- **INSTRUCTIONS TO FOLLOW**
When you reach the line with "Where should I" in the listing below, write out that line and every one after it exactly, and skip the pictures.

▽

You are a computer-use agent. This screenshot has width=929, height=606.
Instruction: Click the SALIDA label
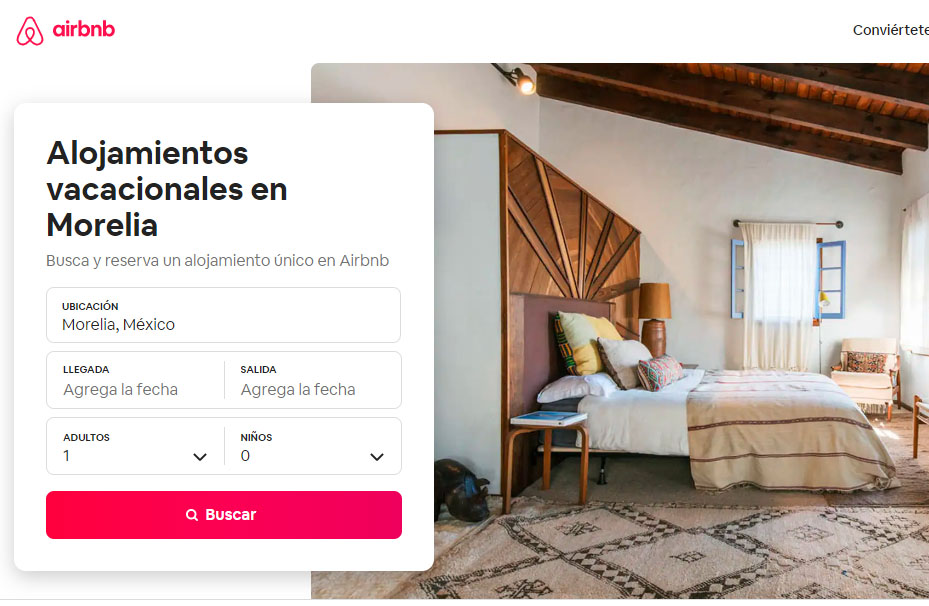(x=258, y=370)
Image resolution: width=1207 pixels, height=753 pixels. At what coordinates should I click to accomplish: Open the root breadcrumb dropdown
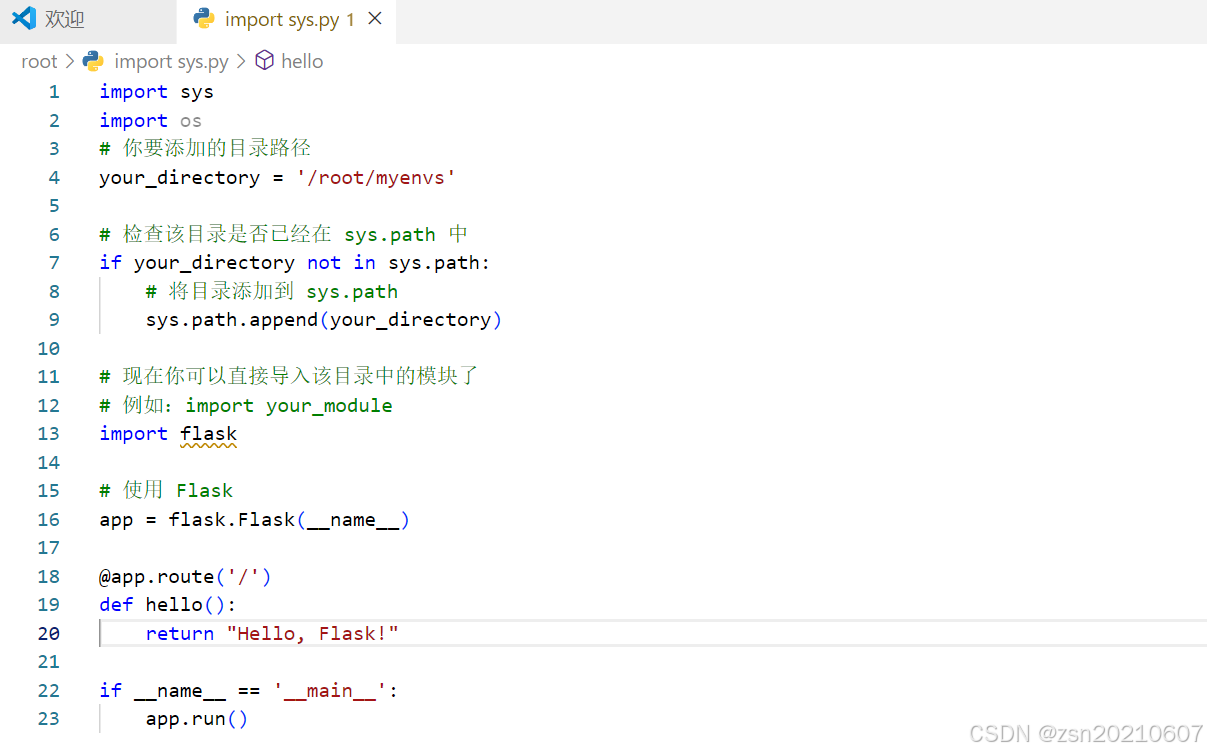[39, 61]
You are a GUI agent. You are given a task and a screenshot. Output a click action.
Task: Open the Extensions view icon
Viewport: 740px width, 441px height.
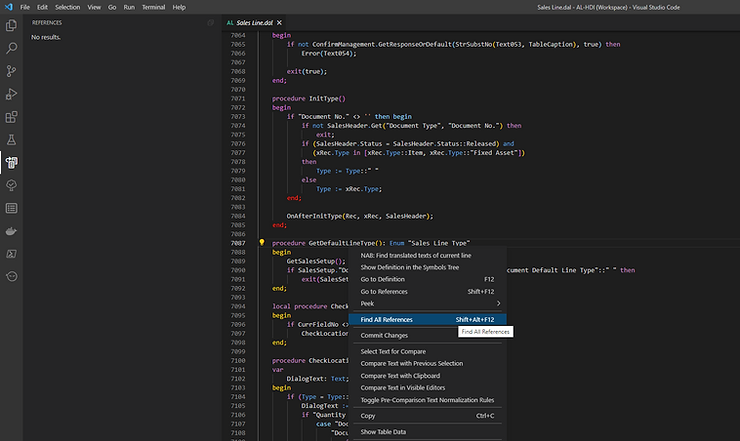pyautogui.click(x=12, y=116)
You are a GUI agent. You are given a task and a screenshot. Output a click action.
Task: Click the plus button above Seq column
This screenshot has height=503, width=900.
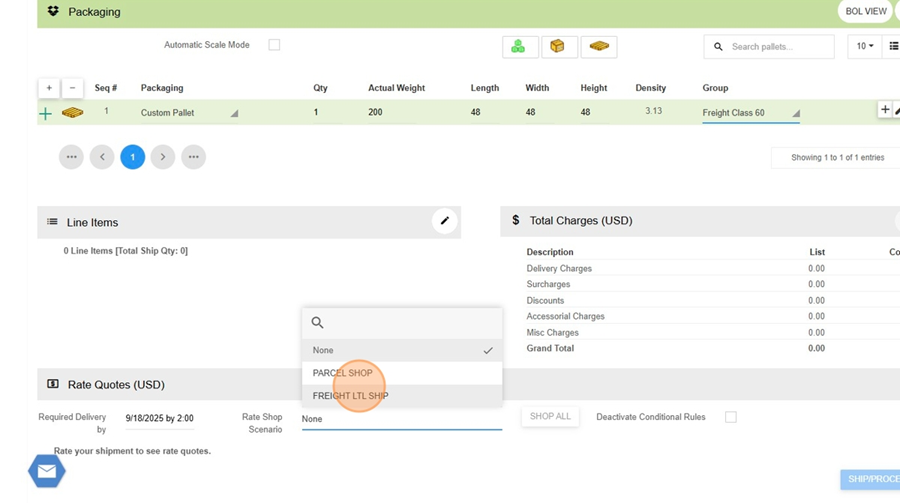click(49, 88)
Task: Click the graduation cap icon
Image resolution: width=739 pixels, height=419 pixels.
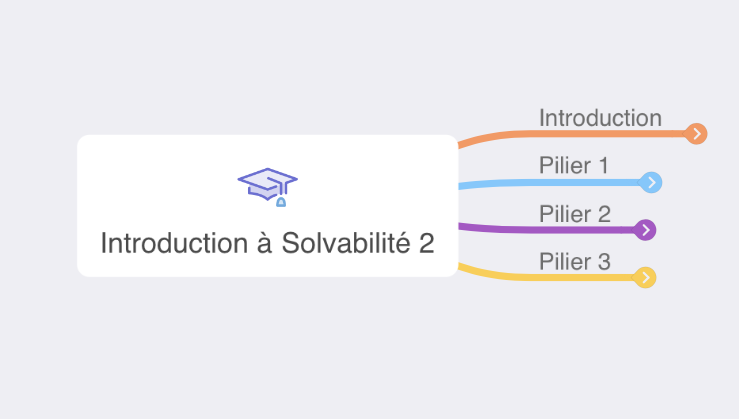Action: pyautogui.click(x=268, y=186)
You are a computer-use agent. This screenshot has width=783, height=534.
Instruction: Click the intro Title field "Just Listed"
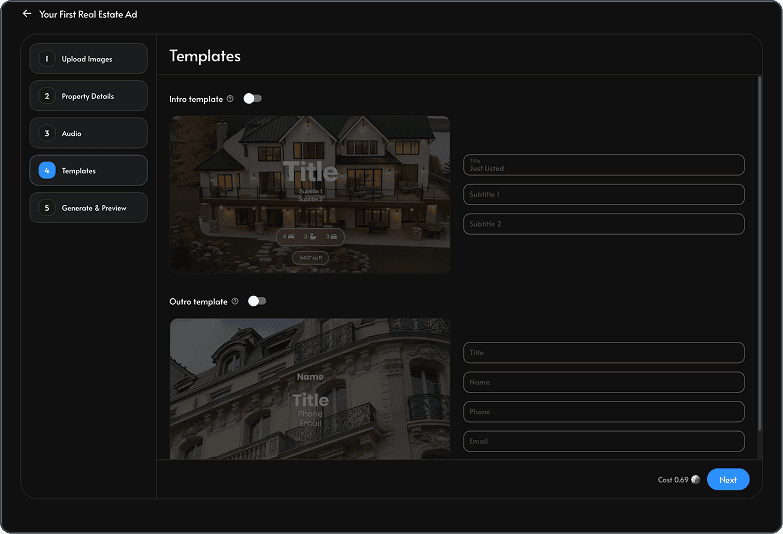[x=604, y=165]
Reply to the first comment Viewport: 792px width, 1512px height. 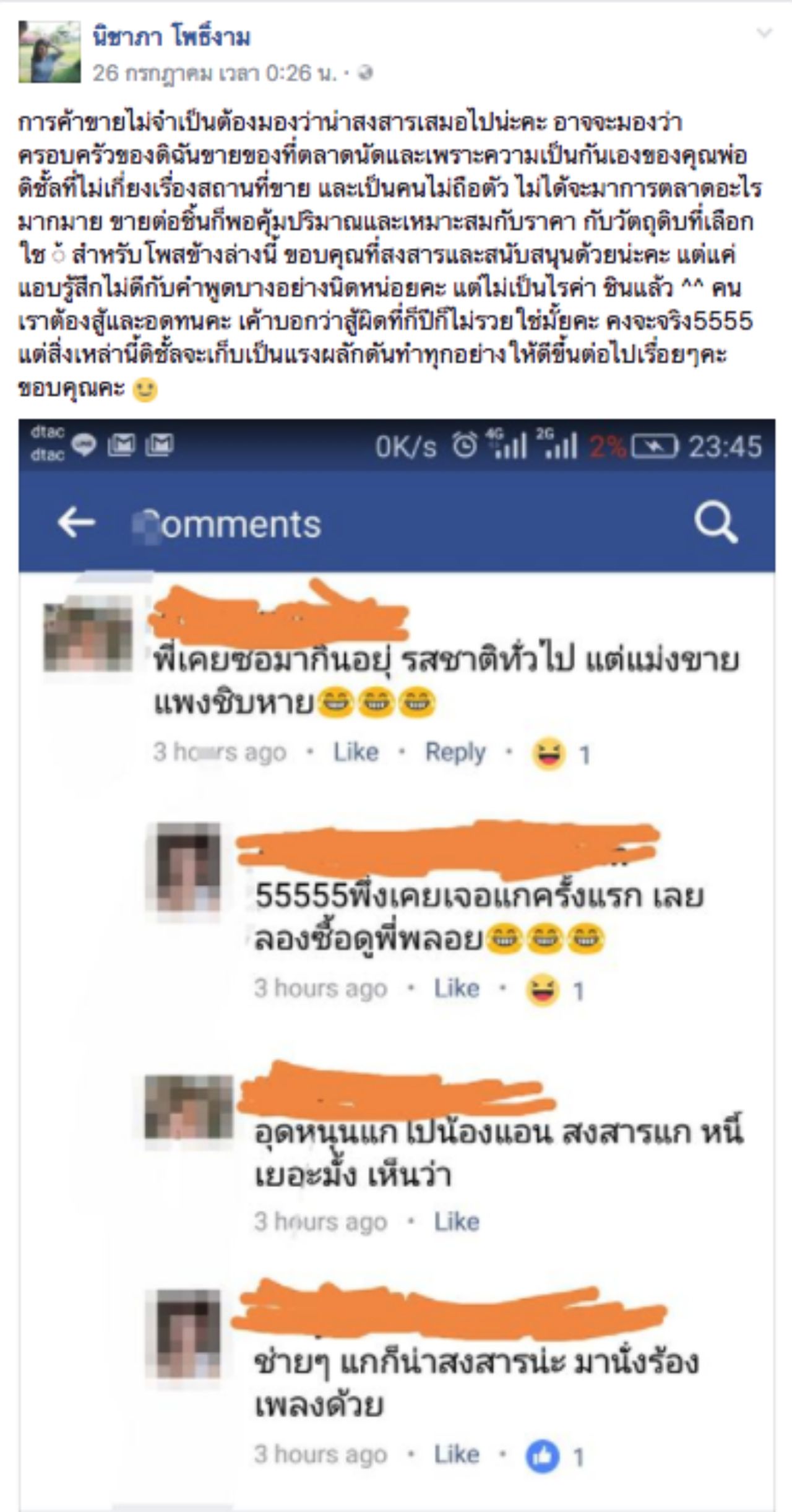[x=455, y=752]
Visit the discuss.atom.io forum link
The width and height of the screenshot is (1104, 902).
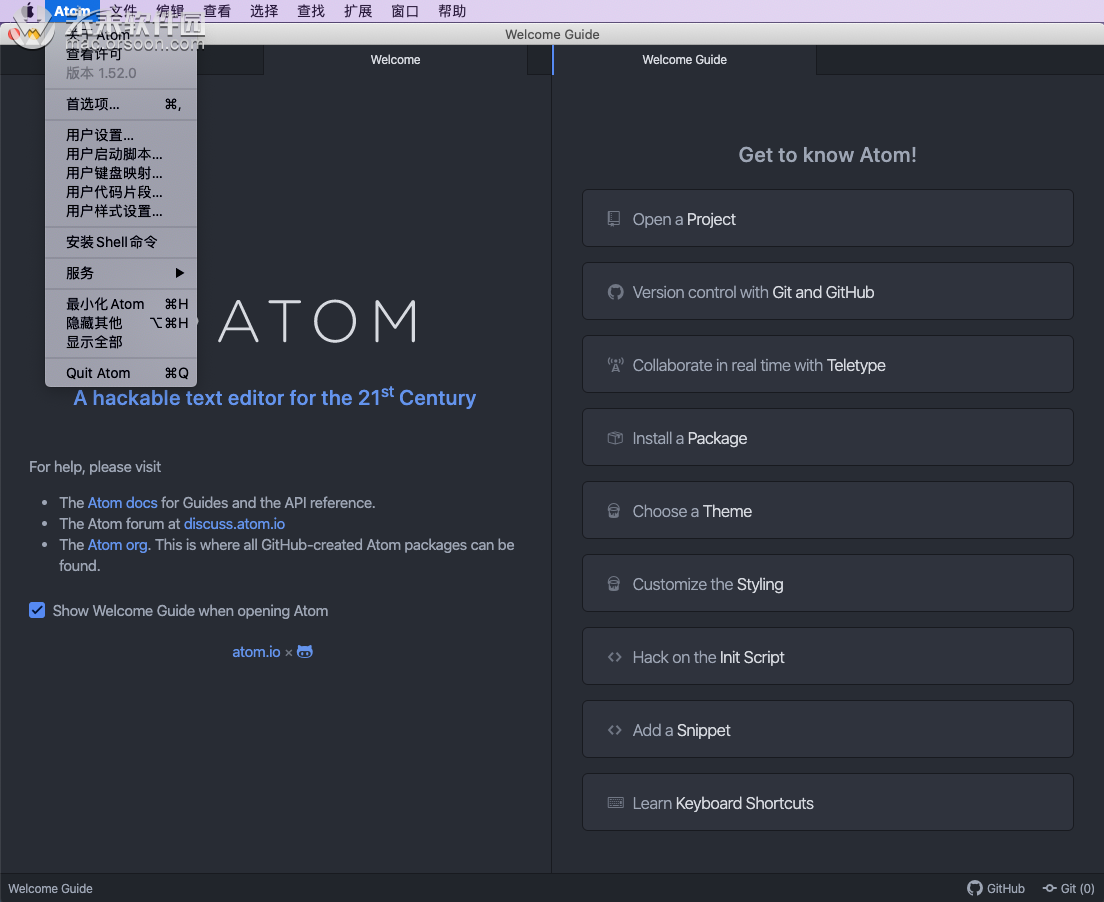click(234, 523)
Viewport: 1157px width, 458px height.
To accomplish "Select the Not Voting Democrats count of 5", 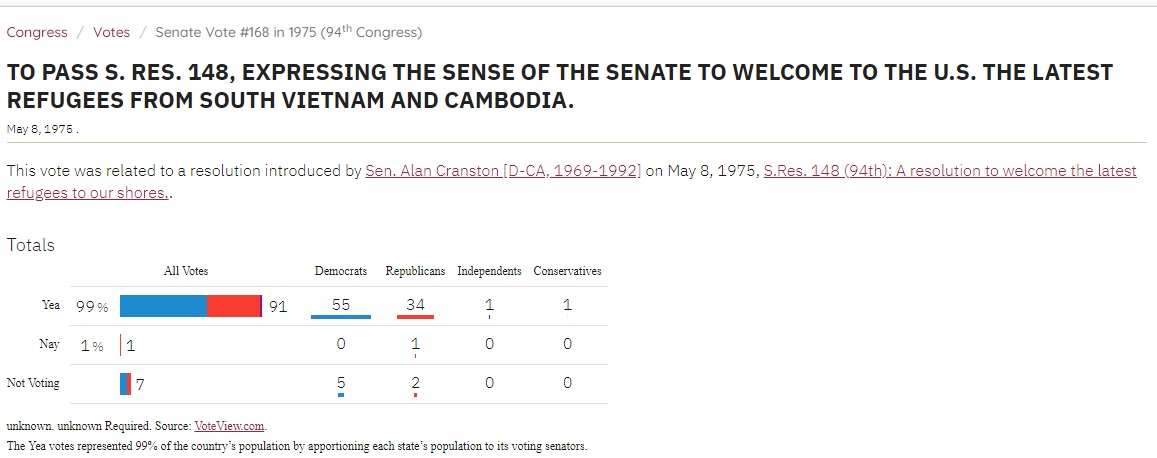I will [x=341, y=382].
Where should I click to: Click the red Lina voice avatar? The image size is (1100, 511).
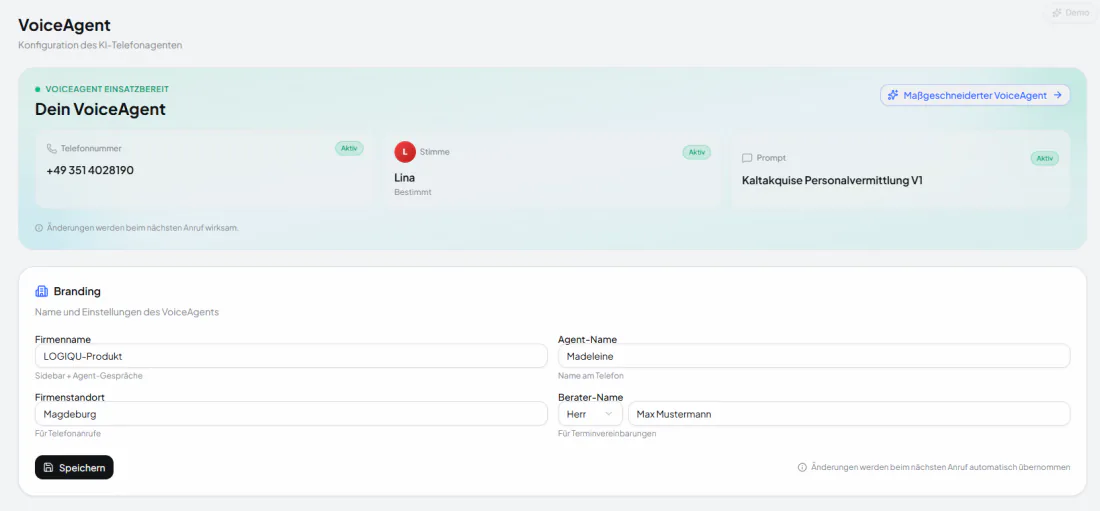click(x=405, y=152)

△

- **EXERCISE SOLUTION**
Where should I click to: Click the red Lina voice avatar? The image size is (1100, 511).
click(x=405, y=152)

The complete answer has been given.